* [Task instructions]
Copy out the data below, replacing every "Instruction" with "Goal" and leaving everything else unchanged.

* [Recorded information]

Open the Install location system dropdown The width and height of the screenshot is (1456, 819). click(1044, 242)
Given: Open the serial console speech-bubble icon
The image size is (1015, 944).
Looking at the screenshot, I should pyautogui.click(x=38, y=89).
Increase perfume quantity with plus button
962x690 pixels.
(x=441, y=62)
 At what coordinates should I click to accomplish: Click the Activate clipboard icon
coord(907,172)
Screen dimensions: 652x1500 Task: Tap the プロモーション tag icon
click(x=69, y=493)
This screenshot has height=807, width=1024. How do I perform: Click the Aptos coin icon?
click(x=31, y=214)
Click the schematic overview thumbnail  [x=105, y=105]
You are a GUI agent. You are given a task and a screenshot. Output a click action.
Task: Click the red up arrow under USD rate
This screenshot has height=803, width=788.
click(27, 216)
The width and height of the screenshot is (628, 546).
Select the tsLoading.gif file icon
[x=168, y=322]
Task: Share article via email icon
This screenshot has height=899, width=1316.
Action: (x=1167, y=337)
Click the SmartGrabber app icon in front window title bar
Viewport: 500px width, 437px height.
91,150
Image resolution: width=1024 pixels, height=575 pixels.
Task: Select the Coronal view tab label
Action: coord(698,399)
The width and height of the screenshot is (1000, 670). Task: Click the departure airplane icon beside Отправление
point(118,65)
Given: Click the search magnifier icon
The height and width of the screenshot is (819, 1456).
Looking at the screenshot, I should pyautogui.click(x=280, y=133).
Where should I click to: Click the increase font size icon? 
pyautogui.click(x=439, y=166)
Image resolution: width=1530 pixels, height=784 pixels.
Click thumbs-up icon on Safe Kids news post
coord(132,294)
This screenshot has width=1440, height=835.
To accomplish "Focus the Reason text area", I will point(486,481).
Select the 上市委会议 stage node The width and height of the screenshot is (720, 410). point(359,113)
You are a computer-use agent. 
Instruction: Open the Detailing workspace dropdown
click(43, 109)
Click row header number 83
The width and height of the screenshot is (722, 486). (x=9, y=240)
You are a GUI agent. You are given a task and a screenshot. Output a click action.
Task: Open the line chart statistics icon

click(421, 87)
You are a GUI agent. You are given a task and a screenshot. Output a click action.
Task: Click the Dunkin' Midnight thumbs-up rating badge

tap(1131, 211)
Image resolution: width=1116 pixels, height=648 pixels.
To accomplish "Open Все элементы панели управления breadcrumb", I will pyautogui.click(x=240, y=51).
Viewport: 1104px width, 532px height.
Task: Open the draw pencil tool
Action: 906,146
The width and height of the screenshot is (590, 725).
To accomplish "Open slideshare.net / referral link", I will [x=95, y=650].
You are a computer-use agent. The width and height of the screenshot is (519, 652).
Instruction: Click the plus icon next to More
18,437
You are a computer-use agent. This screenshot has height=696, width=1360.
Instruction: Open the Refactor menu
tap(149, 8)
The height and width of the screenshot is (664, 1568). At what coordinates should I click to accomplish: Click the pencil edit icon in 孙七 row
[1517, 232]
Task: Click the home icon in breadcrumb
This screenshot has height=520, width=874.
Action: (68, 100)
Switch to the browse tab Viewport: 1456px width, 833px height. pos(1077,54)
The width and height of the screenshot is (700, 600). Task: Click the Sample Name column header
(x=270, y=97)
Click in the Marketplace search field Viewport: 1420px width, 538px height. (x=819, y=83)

* [Answer to this task]
Open the Install location system dropdown The width and height of the screenshot is (1456, 819). click(1044, 242)
Given: Open the serial console speech-bubble icon
The image size is (1015, 944).
Looking at the screenshot, I should pyautogui.click(x=38, y=89).
Increase perfume quantity with plus button
962x690 pixels.
(x=441, y=62)
 At what coordinates should I click to accomplish: Click the Activate clipboard icon
coord(907,172)
Screen dimensions: 652x1500 Task: Tap the プロモーション tag icon
click(x=69, y=493)
This screenshot has height=807, width=1024. How do I perform: Click the Aptos coin icon?
click(x=31, y=214)
Click the schematic overview thumbnail  [x=105, y=105]
You are a GUI agent. You are given a task and a screenshot. Output a click action.
Task: Click the red up arrow under USD rate
This screenshot has height=803, width=788.
click(27, 216)
The width and height of the screenshot is (628, 546).
Select the tsLoading.gif file icon
[x=168, y=322]
Task: Share article via email icon
This screenshot has height=899, width=1316.
Action: (x=1167, y=337)
Click the SmartGrabber app icon in front window title bar
Viewport: 500px width, 437px height.
91,150
Image resolution: width=1024 pixels, height=575 pixels.
Task: Select the Coronal view tab label
Action: coord(698,399)
The width and height of the screenshot is (1000, 670). Task: Click the departure airplane icon beside Отправление
point(118,65)
Given: Click the search magnifier icon
The height and width of the screenshot is (819, 1456).
Looking at the screenshot, I should pyautogui.click(x=280, y=133).
Where should I click to: Click the increase font size icon? 
pyautogui.click(x=439, y=166)
Image resolution: width=1530 pixels, height=784 pixels.
Click thumbs-up icon on Safe Kids news post
coord(132,294)
This screenshot has width=1440, height=835.
To accomplish "Focus the Reason text area", I will point(486,481).
Select the 上市委会议 stage node The width and height of the screenshot is (720, 410). point(359,113)
You are a computer-use agent. 
Goal: Open the Detailing workspace dropdown
click(43, 109)
Click row header number 83
The width and height of the screenshot is (722, 486). (x=9, y=240)
You are a GUI agent. You are given a task and a screenshot. Output a click action.
Task: Open the line chart statistics icon

click(421, 87)
You are a GUI agent. You are given a task and a screenshot. Output a click action.
Task: Click the Dunkin' Midnight thumbs-up rating badge

tap(1131, 211)
Image resolution: width=1116 pixels, height=648 pixels.
To accomplish "Open Все элементы панели управления breadcrumb", I will pyautogui.click(x=240, y=51).
Viewport: 1104px width, 532px height.
Task: Open the draw pencil tool
Action: 906,146
The width and height of the screenshot is (590, 725).
To accomplish "Open slideshare.net / referral link", I will [x=95, y=650].
You are a computer-use agent. The width and height of the screenshot is (519, 652).
Goal: Click the plus icon next to More
18,437
You are a computer-use agent. This screenshot has height=696, width=1360.
Goal: Open the Refactor menu
tap(149, 8)
The height and width of the screenshot is (664, 1568). At what coordinates should I click to accomplish: Click the pencil edit icon in 孙七 row
[1517, 232]
Task: Click the home icon in breadcrumb
This screenshot has height=520, width=874.
Action: (68, 100)
Switch to the browse tab Viewport: 1456px width, 833px height. pos(1077,54)
The width and height of the screenshot is (700, 600). Task: Click the Sample Name column header
(x=270, y=97)
Click in the Marketplace search field Viewport: 1420px width, 538px height. (x=819, y=83)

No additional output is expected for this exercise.